For example if this was the data in the source field:
/app/appname/log/database-server-n5-server1234.domain.local.out

I would like to extract the following bits from the filename and create fields/tags for them:
instancenumber: "n5"
hostname: "server1234.domain.local.out"

I have tried the following but I keep getting config errors:
else if [type] == "AppCacheProxy" { grok { match => { "message" => "\A%{TIMESTAMP_ISO8601}%{NOTSPACE}%{SPACE}%{GREEDYDATA}" } match => { "@source_path", "app/appname/log/database-server-%{NOTSPACE:instancenumber}-%{NOTSPACE:hostname}.log" } break_on_match => false }

I also tried the following line in place of the one above:
match => { "source_path" => "app/appname/log/database-server-%{NOTSPACE:instancenumber}-%{NOTSPACE:hostname}.log" }

What is the best way to achieve this?

Regards

You should be able to do it using grok.
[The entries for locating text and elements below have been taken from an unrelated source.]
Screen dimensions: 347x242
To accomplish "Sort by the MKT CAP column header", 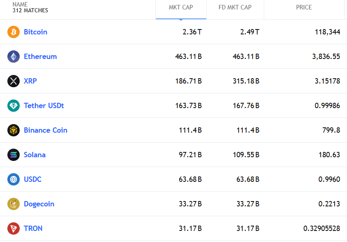I will click(181, 7).
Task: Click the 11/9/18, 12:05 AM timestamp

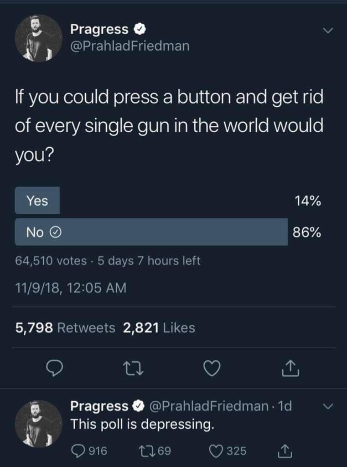Action: tap(70, 288)
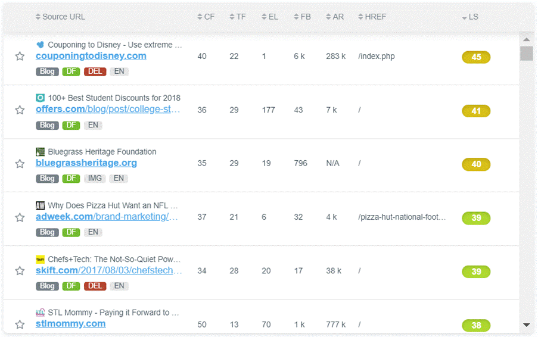The width and height of the screenshot is (538, 337).
Task: Click the Bluegrass Heritage Foundation favicon
Action: pyautogui.click(x=41, y=152)
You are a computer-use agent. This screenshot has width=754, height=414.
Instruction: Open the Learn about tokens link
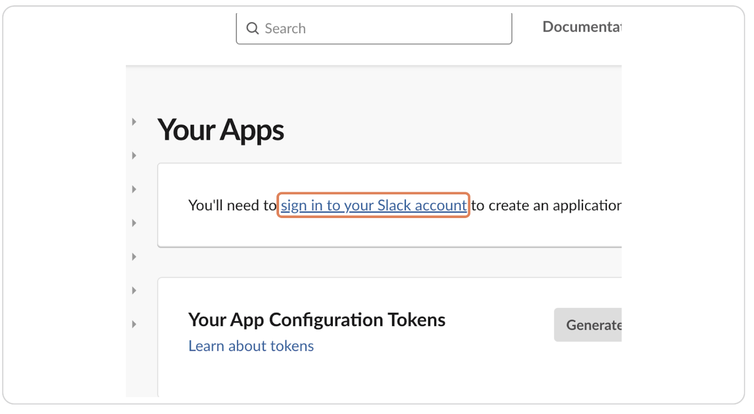click(251, 346)
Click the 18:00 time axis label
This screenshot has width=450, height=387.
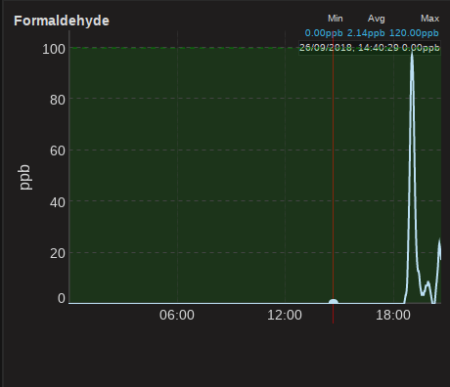coord(393,315)
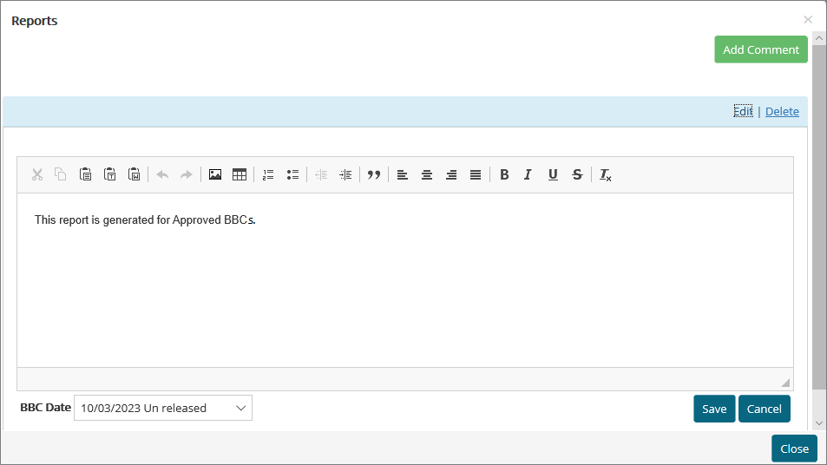Remove formatting from selected text
The height and width of the screenshot is (465, 827).
coord(606,175)
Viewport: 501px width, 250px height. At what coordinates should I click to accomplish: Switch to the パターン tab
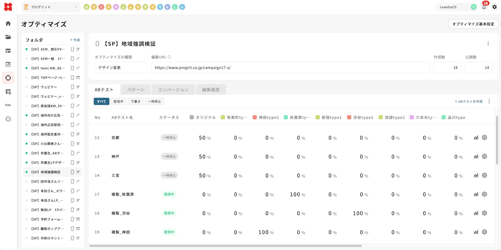point(136,90)
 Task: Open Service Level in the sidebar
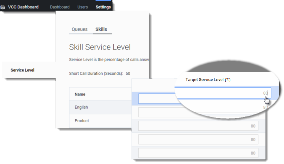[x=23, y=70]
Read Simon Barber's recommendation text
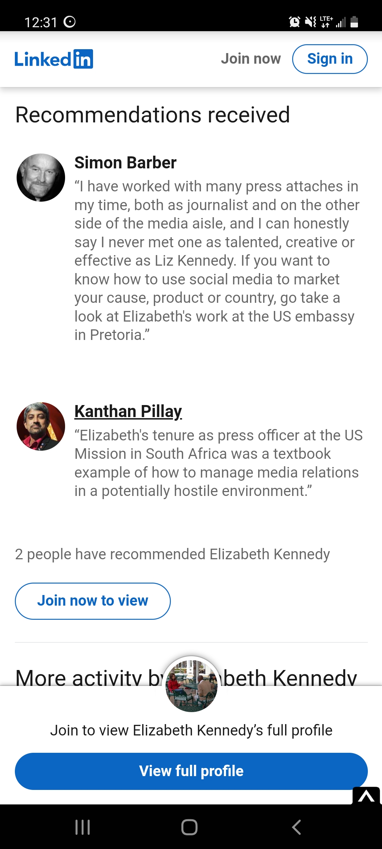The width and height of the screenshot is (382, 849). [216, 260]
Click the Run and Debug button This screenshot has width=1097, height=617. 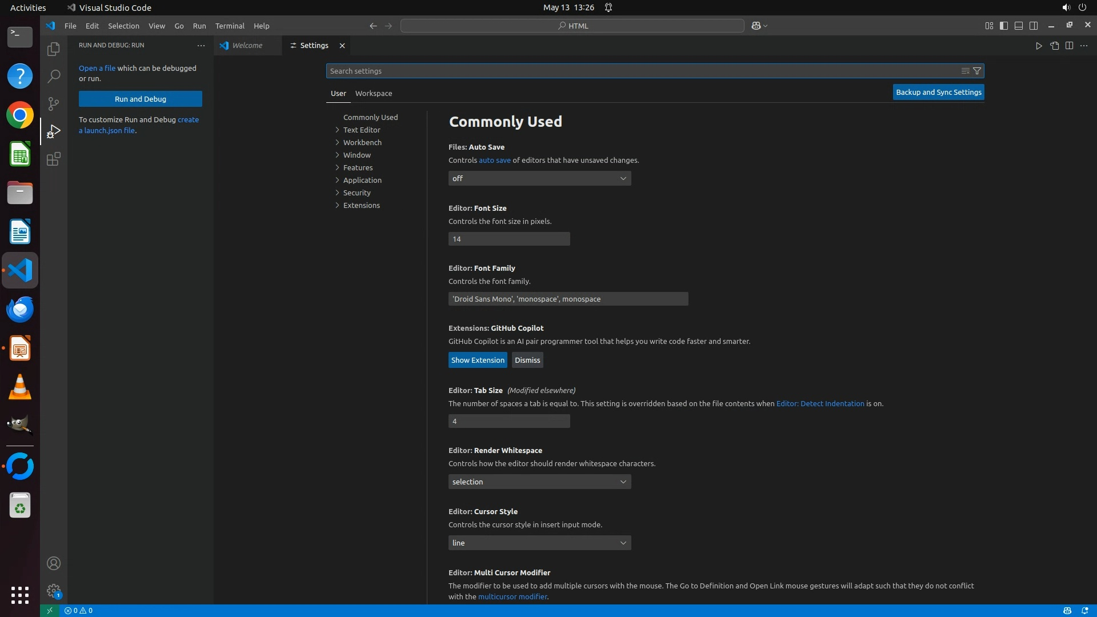click(x=140, y=99)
Your pattern does however not seem to match the data. The pattern you provided ends in .log, which is not present in the sample data you provided, meaning it will not match.

Apologies, that was an error on my part - however, in the actually test environment the details are in fact correct.

The data does not seem to be parsing for some reason.

Please provide the data and configuration that is not working. It will be a lot easier for someone to help if that is available.

Hello

Sure, I'll list it all below. To summarise, I am trying to extract different parts of the filename using grok.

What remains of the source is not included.